L'Editoriale
Martedì 15 Marzo 2022
Tutto cambia fuorché la denatalità
Durante i mesi di lockdown nel 2020, qualcuno avanzò l’ipotesi che dalle misure di confinamento, e quindi dal maggior tempo passato per forza di cose con i conviventi, sarebbe potuto scaturire un piccolo boom demografico. L’Istat, ieri, ha certificato che si è trattato soltanto di una illusione. Dal rapporto sulla dinamica demografica per il 2021, infatti, si evince che il malessere demografico del nostro Paese non si è alleviato ma anzi si è aggravato. Lo scorso anno i nati in Italia sono stati appena 399.431, l’1,3 per cento in meno dall’anno precedente, per la prima volta nella storia sotto la soglia di 400.000. La tendenza è di lungo termine, come ha precisato il Presidente dell’Istat, Gian Carlo Blangiardo.
La discesa dal picco del milione di nascite, raggiunto nel 1964 alla fine del «baby boom», è stata lunga. La pandemia però ha aggiunto a questa discesa una sinistra ripidità. «Il crollo delle nascite tra dicembre 2020 e febbraio 2021, da riferirsi ai mancati concepimenti durante la prima ondata pandemica - si legge nel rapporto Istat - è sintomo della posticipazione dei piani di genitorialità che si è protratta in modo più marcato nei primi sette mesi, per poi rallentare verso la fine dell’anno».

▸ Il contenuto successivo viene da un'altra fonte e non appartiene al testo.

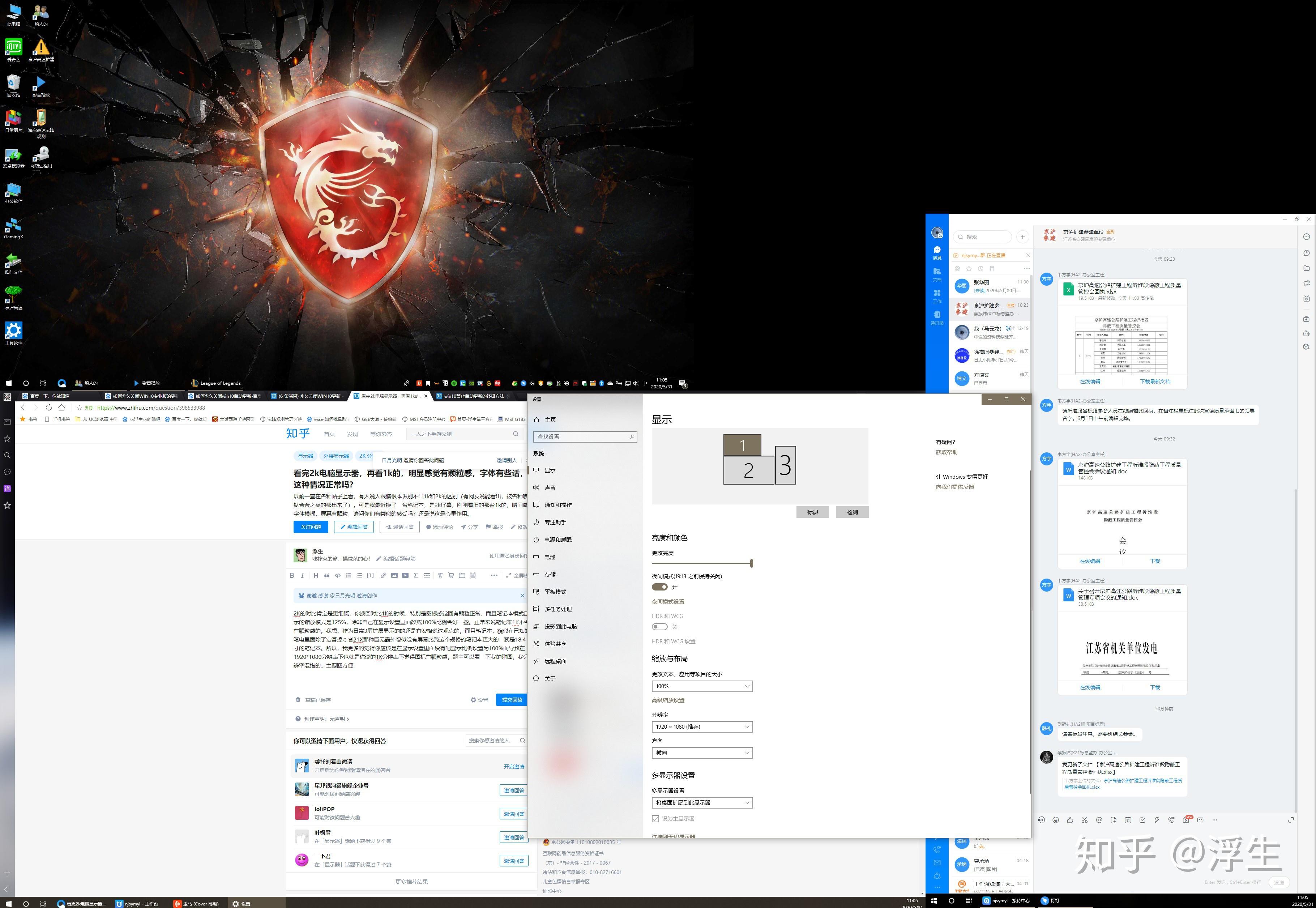
Task: Click the 检测 detect button
Action: 852,512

Il record minimo delle nascite (399mila), peraltro, è affiancato da un elevato numero di decessi (709mila), anch’ esso conseguenza della pandemia, il che peggiora il cosiddetto saldo naturale, portandolo a un valore negativo di 310mila unità. Soltanto nella provincia autonoma di Bolzano si registra un tasso di crescita naturale lievemente positivo, pari a +0,2 per mille. E se a livello nazionale la media è negativa, pari a -5,2 per mille, a fare peggio di tutte sono Molise (-9,5 per mille) e Campania (-5,4), un po’ meglio - per quanto sempre in territorio negativo - la Lombardia (-4,0 per mille). Il risultato, tenendo conto anche dell’immigrazione che comunque si è mantenuta su livelli più bassi che negli scorsi anni, è una ulteriore riduzione della popolazione complessiva, ormai scesa sotto i 59 milioni di abitanti, 58.983.122 per la precisione.

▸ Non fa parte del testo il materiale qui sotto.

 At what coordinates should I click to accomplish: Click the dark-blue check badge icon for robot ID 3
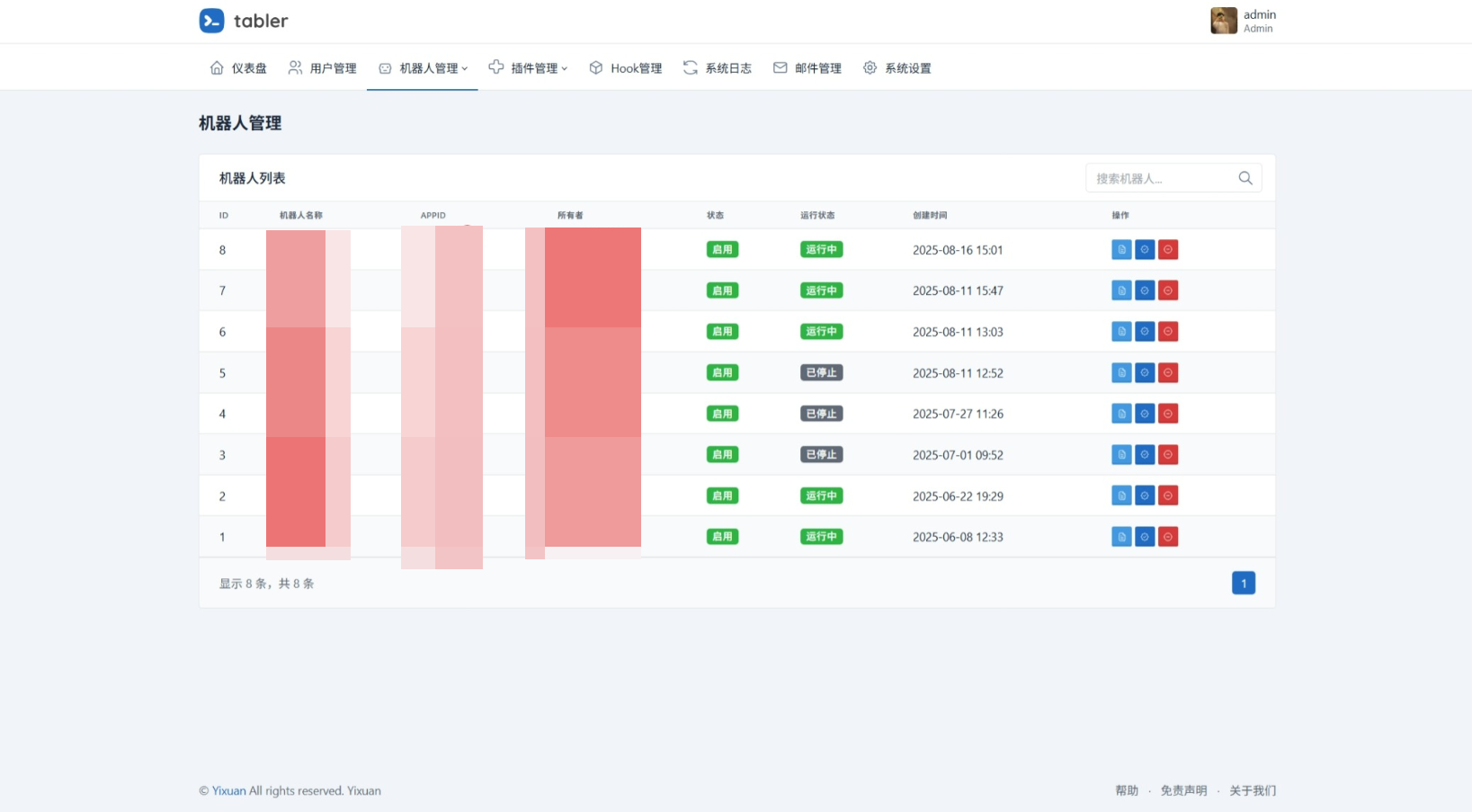click(x=1145, y=455)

Dal 2014 l’Italia ha perso un milione e 300mila residenti, un po’ come se in otto anni fosse scomparsa una città come Milano. In tre settimane di conflitto bellico in Ucraina, il mondo che abbiamo di fronte agli occhi è cambiato sotto tanti punti di vista. Siamo stati costretti a rivedere convinzioni profonde e aspettative radicate. Sulla situazione demografica italiana, purtroppo, nulla è mutato. Come ha affermato il presidente Blangiardo, «mentre sul fronte dell’economia se non ci fosse stata la guerra avremmo potuto dire che in qualche modo stavamo rialzando abbastanza bene la testa. Stiamo cercando faticosamente di farlo anche dal punto divista demografico ma non è così semplice.
I segnali della demografia sono indubbiamente più deboli e anche qui ci sarà da vedere se ci sarà un effetto bellico, anche da questo punto di vista». Una riflessione utile a compiere un ragionamento più generale. L’impatto negativo della pandemia sulle nascite conferma infatti che sono le aspettative sul futuro - più che la situazione lavorativa o di reddito contingente di un certo momento - a influenzare la scelta di fare un figlio o un figlio in più. Allo stesso modo potrà agire, purtroppo, l’incertezza frutto di una guerra alle porte dell’Europa. Per invertire la rotta, le politiche pubbliche del Governo dovranno puntare a incidere proprio sulle aspettative, da un lato facendo di tutto per accrescere la consapevolezza della società sulla crisi demografica in corso, dall’altro rafforzando forme di sostegno già varate (dall’assegno unico agli interventi sugli asili) con una prospettiva credibile nel medio-lungo termine.